À la MC93 Bobigny, l’auteur et metteur en scène convoque de nombreuses figures féminines d’hier et d’aujourd’hui, réelles aussi bien que mythologiques, afin de rendre hommage à sa grand-mère, à son art du conte. Sa passionnante démarche peine hélas à prendre vie au plateau.
Avec De ce côté (2020), Dieudonné Niangouna faisait une pause entre deux grandes épopées, auxquelles il a habitué le public français depuis une dizaine d’années. La pause n’était pas de tout repos, au contraire, puisque l’auteur et metteur en scène y interprétait seul en scène le personnage de Zacharie, un ancien comédien exilé de son pays. À travers ce double théâtral, Dieudonné Niangouna mettait sa langue si reconnaissable, bouleversant le français dans sa syntaxe autant que dans ses images, au service d’une riche et très personnelle réflexion sur le rôle du théâtre, sur sa capacité à faire bouger le réel. L’introduction de Portrait désir semble inscrire cette nouvelle pièce, créée comme les trois dernières à la MC93, dans la continuité de la précédente. Au plateau avec la comédienne Dariétou Keita, que l’on a déjà pu voir dans une autre de ses créations – Antoine m’a vendu son destin / Sony chez les chiens d’après Sony Labou Tansi en 2017 –, l’artiste incarne de nouveau un double de lui-même.
Devant le buste à l’effigie de sa grand-mère, qui place la pièce sous son haut patronage, Dieudonné Niangouna évoque avec chaleur les samedis où, par son art du conte, elle « tenait le monde éveillé devant la place du village de Massembo Loubaki ». Il dit comment « elle dessinait un triangle à neuf branches. Se plaçait au centre et commençait. De 20h à 6h du matin. C’était des histoires interminables, entrecoupées de chants, de devinettes, de proverbes et de questions qu’elle renvoyait au public ». Décrivant ces soirées, ces nuits congolaises datant d’« une époque où on appelait pas ça une performance », l’artiste donne aussi au spectateur de Portrait désir une idée de ce qui l’attend. Non pas toute une nuit, mais tout de même 4 heures. De quoi pour Dieudonné Niangouna tenter une transposition théâtrale des pratiques oratoires de son aïeule Louise Bakouka, toutes imprégnées de la spiritualité Kongo à laquelle, nous explique-t-il, elle avait été initiée enfant comme conteuse et guérisseuse.
Congolais installé en France, l’artiste d’aujourd’hui reprend dans sa pièce quelques contes hérités de sa grand-mère.

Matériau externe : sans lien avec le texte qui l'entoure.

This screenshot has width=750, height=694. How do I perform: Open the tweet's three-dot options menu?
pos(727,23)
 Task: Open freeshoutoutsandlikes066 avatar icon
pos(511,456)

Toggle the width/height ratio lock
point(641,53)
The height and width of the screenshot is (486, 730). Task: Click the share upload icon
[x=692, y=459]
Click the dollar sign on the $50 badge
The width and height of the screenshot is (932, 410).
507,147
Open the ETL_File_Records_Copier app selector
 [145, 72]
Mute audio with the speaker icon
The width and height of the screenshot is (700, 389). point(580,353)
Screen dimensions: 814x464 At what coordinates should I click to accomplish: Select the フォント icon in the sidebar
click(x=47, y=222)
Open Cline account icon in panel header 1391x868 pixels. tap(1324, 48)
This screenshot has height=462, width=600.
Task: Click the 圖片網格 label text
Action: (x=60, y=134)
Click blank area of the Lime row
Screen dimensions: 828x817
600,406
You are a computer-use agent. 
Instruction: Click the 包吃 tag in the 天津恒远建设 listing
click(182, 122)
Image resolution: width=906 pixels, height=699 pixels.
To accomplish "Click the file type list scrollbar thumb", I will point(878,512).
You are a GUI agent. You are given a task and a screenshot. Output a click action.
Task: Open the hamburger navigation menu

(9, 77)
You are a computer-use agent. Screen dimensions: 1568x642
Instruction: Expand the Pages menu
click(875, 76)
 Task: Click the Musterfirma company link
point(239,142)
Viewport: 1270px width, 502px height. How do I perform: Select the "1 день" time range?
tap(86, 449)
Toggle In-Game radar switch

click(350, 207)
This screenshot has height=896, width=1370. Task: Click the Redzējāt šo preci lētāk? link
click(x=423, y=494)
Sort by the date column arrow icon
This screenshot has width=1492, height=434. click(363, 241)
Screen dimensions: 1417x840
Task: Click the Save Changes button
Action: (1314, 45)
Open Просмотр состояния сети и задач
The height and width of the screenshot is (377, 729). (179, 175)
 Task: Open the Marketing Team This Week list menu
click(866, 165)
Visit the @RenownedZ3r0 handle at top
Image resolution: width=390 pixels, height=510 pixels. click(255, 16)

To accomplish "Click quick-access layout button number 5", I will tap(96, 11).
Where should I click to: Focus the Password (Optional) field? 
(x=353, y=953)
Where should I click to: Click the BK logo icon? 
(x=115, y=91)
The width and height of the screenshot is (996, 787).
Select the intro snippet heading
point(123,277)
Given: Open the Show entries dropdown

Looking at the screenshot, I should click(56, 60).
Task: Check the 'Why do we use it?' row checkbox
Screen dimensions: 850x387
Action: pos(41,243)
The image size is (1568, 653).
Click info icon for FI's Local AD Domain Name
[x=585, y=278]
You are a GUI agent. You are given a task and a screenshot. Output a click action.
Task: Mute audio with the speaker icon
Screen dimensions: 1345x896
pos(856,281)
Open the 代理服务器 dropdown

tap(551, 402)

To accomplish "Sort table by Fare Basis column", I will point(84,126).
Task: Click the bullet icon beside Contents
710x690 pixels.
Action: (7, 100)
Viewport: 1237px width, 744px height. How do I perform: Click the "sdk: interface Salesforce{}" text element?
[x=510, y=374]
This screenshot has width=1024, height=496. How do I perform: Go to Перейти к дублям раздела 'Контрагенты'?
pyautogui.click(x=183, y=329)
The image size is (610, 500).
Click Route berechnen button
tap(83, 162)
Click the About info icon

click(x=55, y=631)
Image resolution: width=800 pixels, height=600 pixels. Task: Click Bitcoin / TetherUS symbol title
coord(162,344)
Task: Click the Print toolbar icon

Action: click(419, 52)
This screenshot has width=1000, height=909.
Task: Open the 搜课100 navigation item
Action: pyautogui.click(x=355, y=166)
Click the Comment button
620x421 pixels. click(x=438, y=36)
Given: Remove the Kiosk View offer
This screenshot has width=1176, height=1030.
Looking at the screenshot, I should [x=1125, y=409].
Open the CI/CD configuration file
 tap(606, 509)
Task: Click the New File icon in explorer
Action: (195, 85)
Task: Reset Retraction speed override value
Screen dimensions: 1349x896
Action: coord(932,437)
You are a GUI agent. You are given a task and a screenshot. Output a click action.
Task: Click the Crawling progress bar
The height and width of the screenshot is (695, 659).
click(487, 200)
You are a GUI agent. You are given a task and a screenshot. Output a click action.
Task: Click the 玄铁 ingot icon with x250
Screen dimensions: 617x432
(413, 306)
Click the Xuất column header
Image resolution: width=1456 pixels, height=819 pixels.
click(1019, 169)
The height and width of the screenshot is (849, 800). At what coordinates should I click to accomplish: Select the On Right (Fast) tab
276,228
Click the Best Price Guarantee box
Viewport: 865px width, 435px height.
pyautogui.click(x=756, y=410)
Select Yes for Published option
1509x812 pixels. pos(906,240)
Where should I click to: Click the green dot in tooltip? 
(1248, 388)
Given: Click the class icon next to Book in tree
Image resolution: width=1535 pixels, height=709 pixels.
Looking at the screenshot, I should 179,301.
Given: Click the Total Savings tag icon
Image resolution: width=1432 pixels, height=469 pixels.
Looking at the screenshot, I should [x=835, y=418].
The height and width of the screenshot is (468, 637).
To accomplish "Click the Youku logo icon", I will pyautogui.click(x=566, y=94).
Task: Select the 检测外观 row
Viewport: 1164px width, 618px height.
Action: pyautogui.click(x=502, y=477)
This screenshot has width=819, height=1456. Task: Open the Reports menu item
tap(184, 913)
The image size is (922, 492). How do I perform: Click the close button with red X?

Mais surtout, il rassemble des matériaux très éloignés de l’univers de cette dernière, qu’il donne à interpréter à une distribution elle aussi très hétéroclite. Franco-congolaise, faite de quatre comédiennes (Marie-Charlotte Biais, Julie Bouriche, Safoura Kaboré, Diariétou Keita), de deux comédiens (Mathieu Montanier, Dieudonné Niangounga) et deux musiciens (Pierre Lambla, Armel Malonga), l’équipe artistique met son métissage et ses pratiques diverses au service du grand patchwork composé par Dieudonné Niangouna. Loin d’orchestrer d’une manière visible son grand mélange, qu’il voit comme une alternative au théâtre français, encore attaché à une certaine linéarité dans le récit, l’auteur et metteur en scène donne l’impression d’une certaine autonomie des différents membres de son équipe.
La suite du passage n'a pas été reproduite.